Given the material below, return only the lines starting at the line with "WEATHERING-O (81, 962)" and ending at the line with "Terms of service (421, 2541)", exactly as they appear.

Provided entries —
== Segment start ==
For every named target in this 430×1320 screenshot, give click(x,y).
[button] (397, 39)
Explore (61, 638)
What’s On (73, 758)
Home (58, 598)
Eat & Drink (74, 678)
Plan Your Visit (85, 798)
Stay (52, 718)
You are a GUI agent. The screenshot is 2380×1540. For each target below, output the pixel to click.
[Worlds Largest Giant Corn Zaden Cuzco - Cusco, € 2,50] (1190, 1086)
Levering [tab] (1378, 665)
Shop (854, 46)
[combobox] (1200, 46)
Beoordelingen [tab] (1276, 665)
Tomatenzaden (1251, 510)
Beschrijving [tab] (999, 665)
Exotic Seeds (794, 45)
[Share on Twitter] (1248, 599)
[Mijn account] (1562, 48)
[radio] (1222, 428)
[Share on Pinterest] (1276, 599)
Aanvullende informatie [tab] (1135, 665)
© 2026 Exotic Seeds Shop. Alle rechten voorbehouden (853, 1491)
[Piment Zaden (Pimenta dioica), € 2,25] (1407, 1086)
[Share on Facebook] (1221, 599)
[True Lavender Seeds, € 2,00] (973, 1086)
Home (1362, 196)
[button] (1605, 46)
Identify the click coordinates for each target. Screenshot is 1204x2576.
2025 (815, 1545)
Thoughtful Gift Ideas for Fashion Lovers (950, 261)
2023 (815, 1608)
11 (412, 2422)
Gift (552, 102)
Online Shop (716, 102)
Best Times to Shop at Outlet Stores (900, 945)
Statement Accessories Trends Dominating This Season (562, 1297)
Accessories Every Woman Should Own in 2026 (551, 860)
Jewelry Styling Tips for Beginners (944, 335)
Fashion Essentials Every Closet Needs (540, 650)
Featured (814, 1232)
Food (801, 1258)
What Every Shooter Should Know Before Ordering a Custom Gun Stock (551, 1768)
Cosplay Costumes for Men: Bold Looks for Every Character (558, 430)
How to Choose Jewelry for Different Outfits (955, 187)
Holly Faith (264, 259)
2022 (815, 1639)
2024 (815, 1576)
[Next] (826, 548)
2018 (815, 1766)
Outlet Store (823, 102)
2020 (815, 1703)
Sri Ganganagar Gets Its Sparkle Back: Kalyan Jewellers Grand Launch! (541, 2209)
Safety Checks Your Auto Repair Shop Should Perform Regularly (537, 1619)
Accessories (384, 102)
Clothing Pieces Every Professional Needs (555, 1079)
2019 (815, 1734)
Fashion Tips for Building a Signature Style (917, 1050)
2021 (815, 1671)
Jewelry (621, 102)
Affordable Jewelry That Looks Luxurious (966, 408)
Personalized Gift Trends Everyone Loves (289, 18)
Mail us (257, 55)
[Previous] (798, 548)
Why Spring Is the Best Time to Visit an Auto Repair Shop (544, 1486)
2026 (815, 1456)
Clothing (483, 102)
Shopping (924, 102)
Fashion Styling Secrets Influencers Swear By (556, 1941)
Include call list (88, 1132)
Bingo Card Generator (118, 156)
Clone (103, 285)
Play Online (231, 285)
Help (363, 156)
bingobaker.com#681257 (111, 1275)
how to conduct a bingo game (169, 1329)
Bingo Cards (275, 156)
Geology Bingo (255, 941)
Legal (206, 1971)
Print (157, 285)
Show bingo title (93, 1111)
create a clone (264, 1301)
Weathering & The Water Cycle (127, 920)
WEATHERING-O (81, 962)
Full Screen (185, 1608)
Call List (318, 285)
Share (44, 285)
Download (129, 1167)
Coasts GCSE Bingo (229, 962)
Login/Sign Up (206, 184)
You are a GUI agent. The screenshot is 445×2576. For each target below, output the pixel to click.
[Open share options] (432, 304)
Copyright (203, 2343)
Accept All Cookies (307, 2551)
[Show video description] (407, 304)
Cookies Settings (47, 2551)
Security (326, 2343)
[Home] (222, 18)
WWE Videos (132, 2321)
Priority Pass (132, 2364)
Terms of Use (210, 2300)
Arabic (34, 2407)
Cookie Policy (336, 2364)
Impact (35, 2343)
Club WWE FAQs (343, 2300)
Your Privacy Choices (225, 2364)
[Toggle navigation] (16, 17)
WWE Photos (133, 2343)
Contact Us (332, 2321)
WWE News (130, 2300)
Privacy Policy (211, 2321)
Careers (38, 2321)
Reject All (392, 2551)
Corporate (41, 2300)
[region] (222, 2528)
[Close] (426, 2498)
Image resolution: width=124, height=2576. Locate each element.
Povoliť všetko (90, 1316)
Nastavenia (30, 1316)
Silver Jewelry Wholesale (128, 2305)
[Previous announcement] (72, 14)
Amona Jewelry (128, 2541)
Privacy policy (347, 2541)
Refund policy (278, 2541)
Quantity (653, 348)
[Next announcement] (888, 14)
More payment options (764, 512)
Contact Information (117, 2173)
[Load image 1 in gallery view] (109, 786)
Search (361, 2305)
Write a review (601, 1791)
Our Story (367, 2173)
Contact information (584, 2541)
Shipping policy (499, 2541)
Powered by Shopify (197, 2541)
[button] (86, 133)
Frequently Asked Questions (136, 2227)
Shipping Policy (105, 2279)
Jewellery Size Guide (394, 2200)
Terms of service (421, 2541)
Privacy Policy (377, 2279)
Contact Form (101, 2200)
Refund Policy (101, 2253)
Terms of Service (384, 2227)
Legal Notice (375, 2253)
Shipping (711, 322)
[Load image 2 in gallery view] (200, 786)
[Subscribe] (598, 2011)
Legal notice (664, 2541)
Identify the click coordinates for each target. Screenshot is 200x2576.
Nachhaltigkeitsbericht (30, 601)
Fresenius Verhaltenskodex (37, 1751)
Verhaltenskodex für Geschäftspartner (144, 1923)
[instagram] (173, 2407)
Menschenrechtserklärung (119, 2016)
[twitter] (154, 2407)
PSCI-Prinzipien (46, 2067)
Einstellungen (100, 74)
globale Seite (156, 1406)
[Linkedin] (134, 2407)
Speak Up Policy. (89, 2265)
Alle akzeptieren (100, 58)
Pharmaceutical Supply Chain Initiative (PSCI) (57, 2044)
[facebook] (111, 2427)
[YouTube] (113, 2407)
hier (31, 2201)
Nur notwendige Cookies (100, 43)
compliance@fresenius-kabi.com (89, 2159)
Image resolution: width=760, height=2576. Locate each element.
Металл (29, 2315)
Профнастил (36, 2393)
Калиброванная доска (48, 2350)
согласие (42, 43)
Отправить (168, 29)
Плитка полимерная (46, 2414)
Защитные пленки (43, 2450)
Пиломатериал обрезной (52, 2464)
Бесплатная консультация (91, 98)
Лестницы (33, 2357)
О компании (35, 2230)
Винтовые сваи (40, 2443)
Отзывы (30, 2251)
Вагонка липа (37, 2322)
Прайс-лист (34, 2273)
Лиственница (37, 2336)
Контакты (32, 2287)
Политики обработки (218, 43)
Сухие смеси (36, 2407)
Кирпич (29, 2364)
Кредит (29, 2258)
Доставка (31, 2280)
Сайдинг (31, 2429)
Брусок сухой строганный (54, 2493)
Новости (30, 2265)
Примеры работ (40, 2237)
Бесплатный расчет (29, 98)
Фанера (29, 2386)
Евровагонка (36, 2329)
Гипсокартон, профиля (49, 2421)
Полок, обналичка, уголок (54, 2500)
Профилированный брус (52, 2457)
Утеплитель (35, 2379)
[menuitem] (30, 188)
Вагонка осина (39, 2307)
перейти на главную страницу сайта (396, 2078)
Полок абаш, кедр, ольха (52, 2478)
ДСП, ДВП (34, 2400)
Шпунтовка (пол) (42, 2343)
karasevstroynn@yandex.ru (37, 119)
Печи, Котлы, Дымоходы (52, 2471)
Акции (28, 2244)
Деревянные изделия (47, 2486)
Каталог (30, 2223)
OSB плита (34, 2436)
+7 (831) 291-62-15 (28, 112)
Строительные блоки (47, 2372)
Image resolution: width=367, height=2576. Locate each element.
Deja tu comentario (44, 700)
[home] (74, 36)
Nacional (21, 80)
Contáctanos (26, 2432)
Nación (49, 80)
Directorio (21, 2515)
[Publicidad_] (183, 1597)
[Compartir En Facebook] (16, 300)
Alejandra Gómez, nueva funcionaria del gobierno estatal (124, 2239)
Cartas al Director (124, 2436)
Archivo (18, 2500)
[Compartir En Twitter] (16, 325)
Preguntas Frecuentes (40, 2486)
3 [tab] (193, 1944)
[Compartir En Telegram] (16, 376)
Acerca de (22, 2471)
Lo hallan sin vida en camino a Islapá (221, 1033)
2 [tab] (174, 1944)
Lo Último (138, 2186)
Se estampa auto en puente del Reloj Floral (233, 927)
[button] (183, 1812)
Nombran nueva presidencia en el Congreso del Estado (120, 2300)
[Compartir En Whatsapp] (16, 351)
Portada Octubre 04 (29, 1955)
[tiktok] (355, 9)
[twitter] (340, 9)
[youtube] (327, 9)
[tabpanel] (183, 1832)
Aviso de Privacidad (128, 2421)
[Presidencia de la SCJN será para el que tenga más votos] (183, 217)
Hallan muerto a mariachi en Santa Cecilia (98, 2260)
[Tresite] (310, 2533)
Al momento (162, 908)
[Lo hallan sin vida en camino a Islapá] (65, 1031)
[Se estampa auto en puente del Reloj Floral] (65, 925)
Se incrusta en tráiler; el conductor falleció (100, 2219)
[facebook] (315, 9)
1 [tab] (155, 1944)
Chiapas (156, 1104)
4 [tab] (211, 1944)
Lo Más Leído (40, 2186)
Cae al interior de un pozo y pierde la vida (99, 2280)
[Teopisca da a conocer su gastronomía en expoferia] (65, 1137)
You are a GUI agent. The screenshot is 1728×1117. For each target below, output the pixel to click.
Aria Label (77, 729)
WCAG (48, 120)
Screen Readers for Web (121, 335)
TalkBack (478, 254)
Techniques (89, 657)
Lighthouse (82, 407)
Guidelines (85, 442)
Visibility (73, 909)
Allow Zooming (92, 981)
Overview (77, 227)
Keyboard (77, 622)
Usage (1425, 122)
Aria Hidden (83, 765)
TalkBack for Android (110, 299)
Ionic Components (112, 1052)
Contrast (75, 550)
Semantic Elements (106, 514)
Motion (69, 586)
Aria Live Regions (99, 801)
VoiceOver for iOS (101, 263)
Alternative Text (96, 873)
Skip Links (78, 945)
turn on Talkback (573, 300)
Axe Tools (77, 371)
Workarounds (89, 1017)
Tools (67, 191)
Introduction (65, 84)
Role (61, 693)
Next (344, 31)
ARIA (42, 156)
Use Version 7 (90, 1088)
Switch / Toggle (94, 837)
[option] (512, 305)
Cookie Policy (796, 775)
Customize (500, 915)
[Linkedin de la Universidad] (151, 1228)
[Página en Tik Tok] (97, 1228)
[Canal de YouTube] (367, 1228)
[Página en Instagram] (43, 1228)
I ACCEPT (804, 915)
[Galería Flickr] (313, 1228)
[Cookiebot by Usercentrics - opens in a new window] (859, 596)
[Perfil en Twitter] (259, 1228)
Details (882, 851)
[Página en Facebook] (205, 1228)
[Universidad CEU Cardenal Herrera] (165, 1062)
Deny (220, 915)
== Segment end ==
Task output —
WEATHERING-O (81, 962)
Full Screen (185, 1608)
Call List (318, 285)
Share (44, 285)
Download (129, 1167)
Coasts GCSE Bingo (229, 962)
Login/Sign Up (206, 184)
You are a GUI agent. The screenshot is 445×2576. For each target below, output the pixel to click.
[Open share options] (432, 304)
Copyright (203, 2343)
Accept All Cookies (307, 2551)
[Show video description] (407, 304)
Cookies Settings (47, 2551)
Security (326, 2343)
[Home] (222, 18)
WWE Videos (132, 2321)
Priority Pass (132, 2364)
Terms of Use (210, 2300)
Arabic (34, 2407)
Cookie Policy (336, 2364)
Impact (35, 2343)
Club WWE FAQs (343, 2300)
Your Privacy Choices (225, 2364)
[Toggle navigation] (16, 17)
WWE Photos (133, 2343)
Contact Us (332, 2321)
WWE News (130, 2300)
Privacy Policy (211, 2321)
Careers (38, 2321)
Reject All (392, 2551)
Corporate (41, 2300)
[region] (222, 2528)
[Close] (426, 2498)
Image resolution: width=124, height=2576. Locate each element.
Povoliť všetko (90, 1316)
Nastavenia (30, 1316)
Silver Jewelry Wholesale (128, 2305)
[Previous announcement] (72, 14)
Amona Jewelry (128, 2541)
Privacy policy (347, 2541)
Refund policy (278, 2541)
Quantity (653, 348)
[Next announcement] (888, 14)
More payment options (764, 512)
Contact Information (117, 2173)
[Load image 1 in gallery view] (109, 786)
Search (361, 2305)
Write a review (601, 1791)
Our Story (367, 2173)
Contact information (584, 2541)
Shipping policy (499, 2541)
Powered by Shopify (197, 2541)
[button] (86, 133)
Frequently Asked Questions (136, 2227)
Shipping Policy (105, 2279)
Jewellery Size Guide (394, 2200)
Terms of service (421, 2541)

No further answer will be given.